Selected passage -
□ □ □ □ □
The states we’ve considered have all been conscious mental states – states of which Mindy is aware. But there are good reasons for thinking that our conscious mental life is just the tip of the iceberg, and that below the surface there are countless unconscious mental states. Some unconscious mental states can easily be brought into consciousness. You have the unconscious belief that Paris is the capital of France, but now that I’ve raised the topic of France’s capital, that belief will have become conscious. Other unconscious mental states are much harder to retrieve. You might have an unconscious desire to murder your neighbour that only becomes conscious after months of psychotherapy. There might even be mental states that can never enter our consciousness. Your visual experience is the product of many stages of sensory processing and what goes on in the early stages of this process could well be inaccessible to us.

Many of the mental states we’ve considered come in conscious and unconscious varieties. The propositional attitudes offer some clear cases. Although Mindy is conscious of some of her beliefs, countless others of her beliefs are unconscious. She has beliefs about the history of the World Cup, beliefs about what’s on her bookshelf at home, beliefs about the capitals of European countries, and so on. The same goes for desires. Mindy has a desire to get new football boots, a desire to learn to juggle and a desire to go travelling, but none of these desires are conscious while she’s taking the penalty kick. Memories are another good case. Mindy has memories of her childhood, memories of last week’s training session and memories of this morning’s breakfast, but these memories are all unconscious. What about imagination? Can Mindy unconsciously imagine that she’s going to be made captain? The answer’s not so clear, but it’s at least a live possibility that there are such unconscious imaginings.
□ □ □ □ □
[Stored dataset entries]
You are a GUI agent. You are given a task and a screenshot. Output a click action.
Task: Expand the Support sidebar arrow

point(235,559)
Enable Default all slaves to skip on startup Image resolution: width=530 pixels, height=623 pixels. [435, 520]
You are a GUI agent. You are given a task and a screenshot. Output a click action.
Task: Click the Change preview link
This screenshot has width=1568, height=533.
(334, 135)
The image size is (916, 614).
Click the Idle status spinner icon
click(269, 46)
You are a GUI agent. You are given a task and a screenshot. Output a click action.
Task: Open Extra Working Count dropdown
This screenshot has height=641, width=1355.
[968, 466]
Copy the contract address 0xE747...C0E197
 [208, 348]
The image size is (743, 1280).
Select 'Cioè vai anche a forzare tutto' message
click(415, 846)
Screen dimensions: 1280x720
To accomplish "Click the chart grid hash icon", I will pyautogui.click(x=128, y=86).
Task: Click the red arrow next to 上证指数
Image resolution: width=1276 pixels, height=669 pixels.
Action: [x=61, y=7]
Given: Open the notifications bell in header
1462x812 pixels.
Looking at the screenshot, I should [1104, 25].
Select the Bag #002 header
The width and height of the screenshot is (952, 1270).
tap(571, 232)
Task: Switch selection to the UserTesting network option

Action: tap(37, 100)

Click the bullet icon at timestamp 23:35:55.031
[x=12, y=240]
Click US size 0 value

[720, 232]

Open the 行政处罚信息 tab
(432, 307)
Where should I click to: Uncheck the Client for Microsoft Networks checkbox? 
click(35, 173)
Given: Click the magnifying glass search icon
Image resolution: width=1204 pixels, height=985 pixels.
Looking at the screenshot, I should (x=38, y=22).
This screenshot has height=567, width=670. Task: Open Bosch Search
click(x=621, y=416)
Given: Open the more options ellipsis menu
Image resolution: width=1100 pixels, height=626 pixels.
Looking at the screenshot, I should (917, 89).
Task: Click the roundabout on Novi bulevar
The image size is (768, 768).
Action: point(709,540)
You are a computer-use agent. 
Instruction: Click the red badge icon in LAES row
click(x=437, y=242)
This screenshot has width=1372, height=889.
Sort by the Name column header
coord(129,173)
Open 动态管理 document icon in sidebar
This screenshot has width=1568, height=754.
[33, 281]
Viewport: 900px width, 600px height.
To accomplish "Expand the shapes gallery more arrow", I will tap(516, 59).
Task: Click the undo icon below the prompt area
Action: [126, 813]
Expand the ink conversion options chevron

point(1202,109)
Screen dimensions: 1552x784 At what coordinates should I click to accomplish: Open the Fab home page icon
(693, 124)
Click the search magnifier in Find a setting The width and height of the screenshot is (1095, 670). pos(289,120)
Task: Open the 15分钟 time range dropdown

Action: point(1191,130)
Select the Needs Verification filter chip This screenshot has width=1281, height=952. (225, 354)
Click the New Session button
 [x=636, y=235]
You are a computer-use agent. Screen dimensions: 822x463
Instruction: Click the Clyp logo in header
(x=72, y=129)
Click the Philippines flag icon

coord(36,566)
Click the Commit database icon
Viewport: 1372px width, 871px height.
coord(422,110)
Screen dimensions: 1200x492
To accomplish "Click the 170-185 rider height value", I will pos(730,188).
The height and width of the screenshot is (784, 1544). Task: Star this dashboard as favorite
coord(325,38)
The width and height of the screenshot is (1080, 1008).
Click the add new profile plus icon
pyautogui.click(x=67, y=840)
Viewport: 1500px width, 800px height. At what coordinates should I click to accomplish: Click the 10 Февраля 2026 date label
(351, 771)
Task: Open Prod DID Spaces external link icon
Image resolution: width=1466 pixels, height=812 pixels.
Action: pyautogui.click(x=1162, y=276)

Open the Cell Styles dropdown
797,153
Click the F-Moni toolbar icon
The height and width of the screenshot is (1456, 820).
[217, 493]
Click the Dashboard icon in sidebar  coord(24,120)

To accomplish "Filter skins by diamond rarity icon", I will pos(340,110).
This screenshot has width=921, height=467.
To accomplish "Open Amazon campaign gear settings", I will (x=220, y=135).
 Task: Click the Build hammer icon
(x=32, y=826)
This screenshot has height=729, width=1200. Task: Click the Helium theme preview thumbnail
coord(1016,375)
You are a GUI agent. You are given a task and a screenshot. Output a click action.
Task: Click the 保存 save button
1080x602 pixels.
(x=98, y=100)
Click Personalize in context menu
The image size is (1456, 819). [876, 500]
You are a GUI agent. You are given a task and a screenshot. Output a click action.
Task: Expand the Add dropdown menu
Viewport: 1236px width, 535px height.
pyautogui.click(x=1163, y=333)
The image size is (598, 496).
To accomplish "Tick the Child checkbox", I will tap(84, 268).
□ □ □ □ □
Task directions - Condense the paragraph of the passage on unconscious mental states that begins "Many of the mental states we've considered" into a short bulleted list that keeps its main facts. Rely only on the passage about unconscious mental states, not on the entries.

The solution -
- Many mental states come in both conscious and unconscious varieties.
- Propositional attitudes are clear cases. Mindy is conscious of some beliefs, but countless others are unconscious, such as beliefs about the history of the World Cup, her bookshelf at home and the capitals of European countries.
- Desires are the same. Her desires for new football boots, to learn to juggle and to go travelling are not conscious while she takes the penalty kick.
- Memories are another case. Her memories of her childhood, last week's training session and this morning's breakfast are all unconscious.
- Whether she can unconsciously imagine being made captain is less clear, but unconscious imaginings remain a live possibility.